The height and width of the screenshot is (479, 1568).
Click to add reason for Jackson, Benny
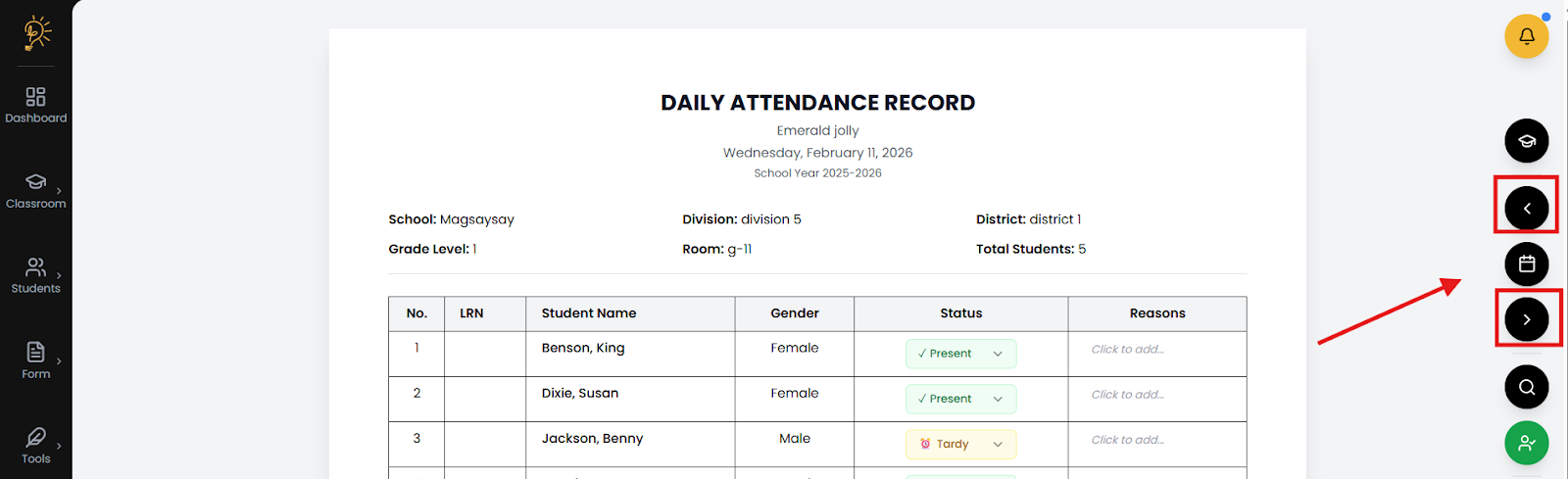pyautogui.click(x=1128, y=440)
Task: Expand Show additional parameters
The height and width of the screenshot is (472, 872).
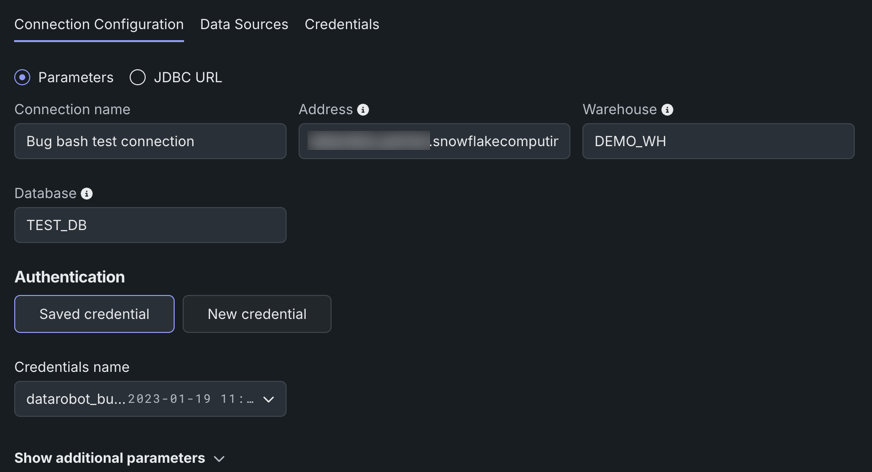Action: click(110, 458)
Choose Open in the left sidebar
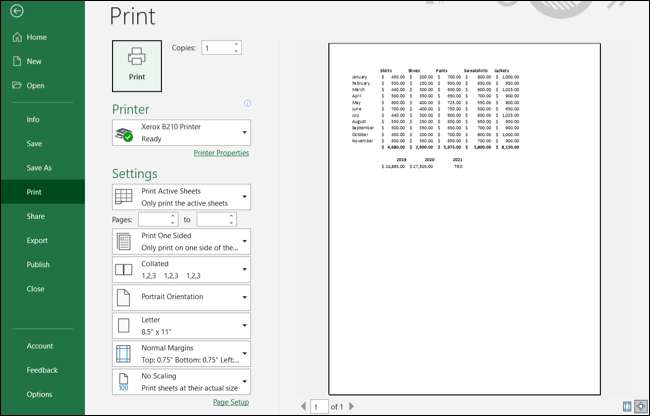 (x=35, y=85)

☆ ☆ ☆ ☆ ☆

Task prompt >>
Copy the final stretch of the entries exactly: the line containing "The height and width of the screenshot is (472, 872)." and every line after it through the last. Include no pictures and nothing more.

Answer to this problem >>
The height and width of the screenshot is (472, 872).
Action: click(110, 458)
Choose Open in the left sidebar
 (x=35, y=85)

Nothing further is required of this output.